Ma conviction profonde, c’est que le cœur et l’esprit de nos proches sont un champ de bataille : une bataille du sens. En elles, en eux, cohabitent plusieurs visions du monde. Celle portée par l’extrême droite, qui voudrait que les autres soient un danger, une menace dont on devrait se protéger à tout prix. Celle de l’extrême argent, qui consiste à penser que les autres sont une quantité négligeable dont on pourrait se passer et que la solidarité serait, finalement, un fardeau.

Pour avoir grandi et milité dans la France rurale populaire, je sais, par expérience, qu’une grande partie des électeurs d’extrême droite ne portent pas en eux un projet fasciste clair et structuré. Bien sûr, je ne parle pas des cadres et des militant∙es RN : ceux-là, je ne leur parle pas, je les combats. Mais les autres, ce qu’ils portent, ce sont des contradictions, des peurs, des incohérences, des bribes de discours entendus à la télé ou au boulot, des colères très rationnelles sur leurs conditions de vie, mélangées à des explications complètement bancales.

Ils peuvent réclamer des référendums populaires et en même temps rêver d’un « homme fort », parler de l’importance des services publics tout en accusant les voisins de profiter du système. Comme Mel, ils peuvent voter RN et aller voir Waly Dia en spectacle. Cette fragilité du raisonnement peut être exaspérante, mais elle est aussi une chance : ce qui est instable est transformable.

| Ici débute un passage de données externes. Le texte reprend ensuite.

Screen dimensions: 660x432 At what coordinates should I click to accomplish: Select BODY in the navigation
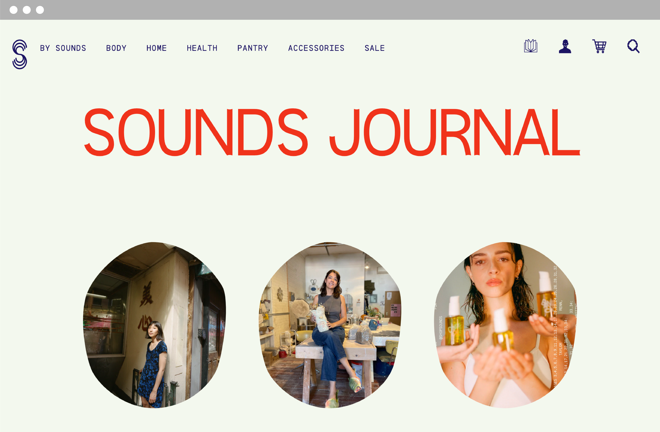pyautogui.click(x=116, y=48)
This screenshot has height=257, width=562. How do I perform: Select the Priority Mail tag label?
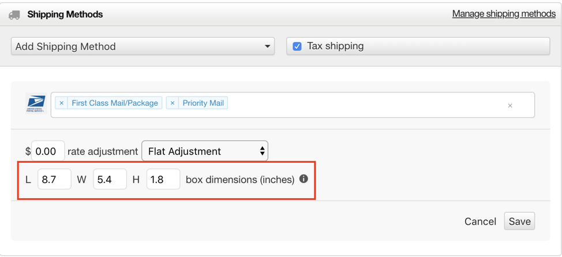tap(203, 103)
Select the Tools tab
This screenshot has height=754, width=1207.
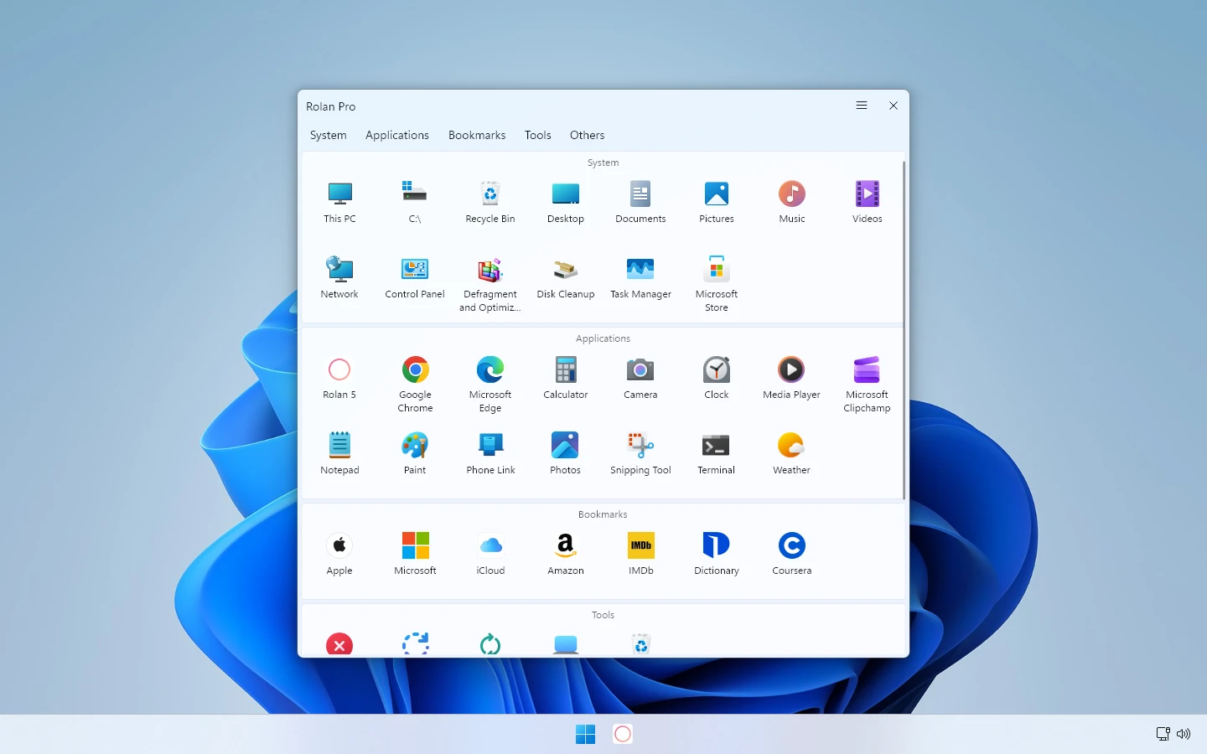point(537,135)
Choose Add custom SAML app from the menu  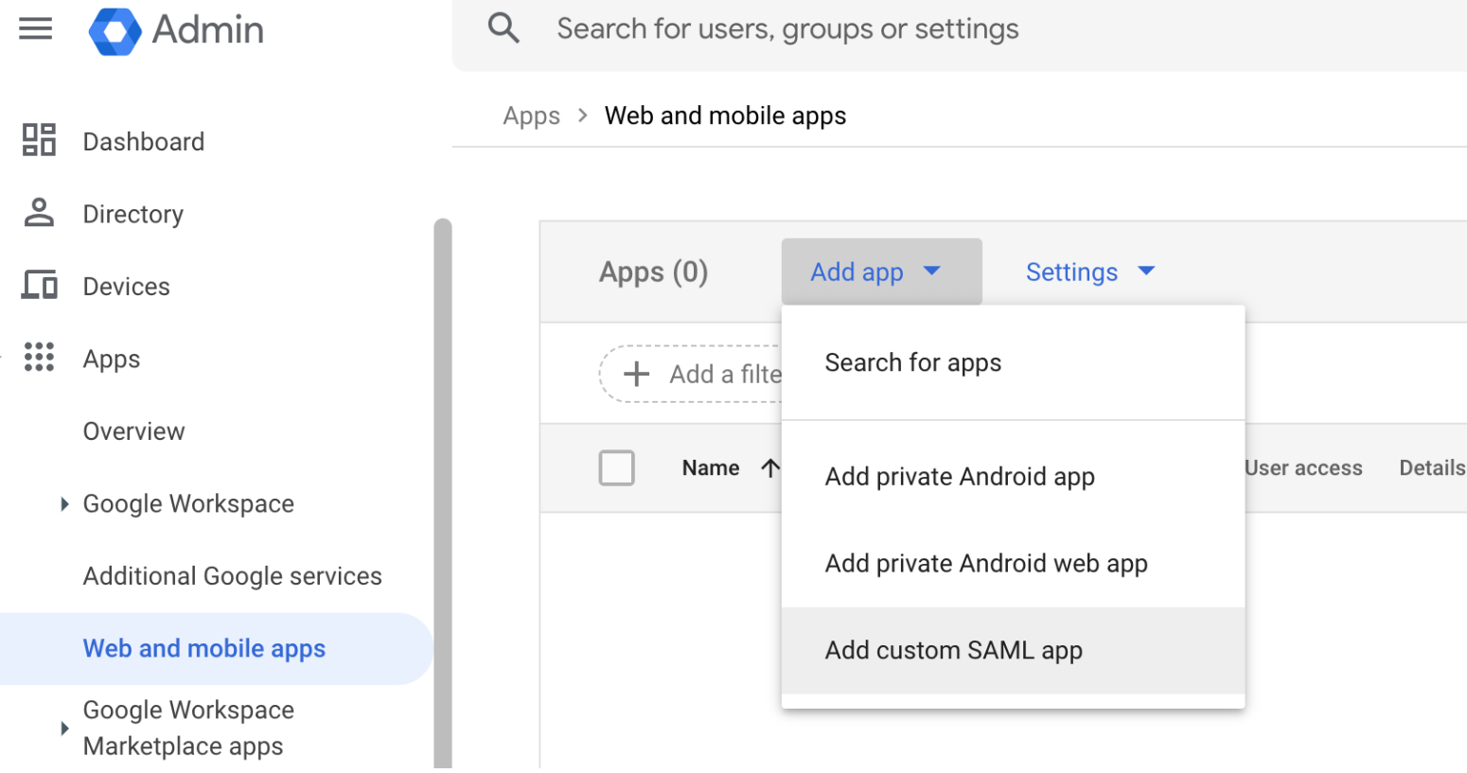(x=952, y=650)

Garder une place dans le « nous »

Très souvent, parce que la conversation est calme et basée sur une écoute profonde, on finit par me demander mon avis. Alors, seulement, je rappelle ce qu’est, pour moi, la gauche : le camp qui partage. Les richesses, les risques, les efforts, la joie. Le camp des congés payés, de la Sécu, des grandes conquêtes arrachées collectivement.

Je dis que je veux qu’on gagne tous mieux notre vie, qu’on respire mieux, qu’on vive mieux, et que pour ça, on a besoin les uns des autres. Que les musulmans qui se font cracher dessus, les travailleurs précaires, les jeunes des cités, les ouvriers en pavillon, les caissières, les livreurs, les agriculteurs étranglés par leurs dettes ont plus d’intérêts en commun qu’ils ne le croient.

Tout ça, je ne le fais pas en jouant à la prof, en expliquant aux gens qu’ils sont cons et que moi j’ai compris. La défiance est déjà énorme. Si j’arrive avec mon verbe, mon capital culturel, mon jargon, je perds tout. Alors je fais de la place : je laisse l’autre réfléchir, se contredire, changer de direction. Changer d’avis, c’est difficile. Ça demande de reconnaître qu’on s’est trompé, qu’on a cru des gens qui nous mentaient. Pour que quelqu’un franchisse ce pas, il faut qu’il ou elle puisse le faire sans perdre totalement la face. Il faut qu’on lui garde une place dans notre « nous ».

Il n’y a que le lien et la connexion, la recherche de commun et de convergence qui puisse fonctionner. La recherche le prouve d’ailleurs : la meilleure manière de se battre contre la désinformation ou les idées complotistes, ce n’est pas de dire aux personnes qui tombent dans le panneau de la division qu’elles sont idiotes.

Mais de les accompagner, avec bienveillance, à ouvrir les yeux sur les stratégies utilisées par celles et ceux qui les manipulent. On n’accepte la remise en question que de la part de celles et ceux dont on pense qu’ils sont nos allié∙es et qu’ils ont notre intérêt à cœur.

Voilà pourquoi, et comment, je continue à parler aux électeurs et électrices RN. Parce que je crois que nos intérêts convergent, même si nos expériences diffèrent. Parce que l’extrême droite prospère sur notre division, et que je refuse de lui abandonner les gens que j’aime. Parce que je sais que ce ne sera jamais en hurlant « Vous êtes des monstres ! » que nous empêcherons un régime autoritaire d’advenir, mais en multipliant les conversations qui reconnectent les colères à leurs vrais responsables.

Ça ne marche pas à chaque fois. Mais quand ça marche, ça ouvre une brèche. Et une brèche, dans un mur d’extrême droite, ça vaut des heures de polémique télé.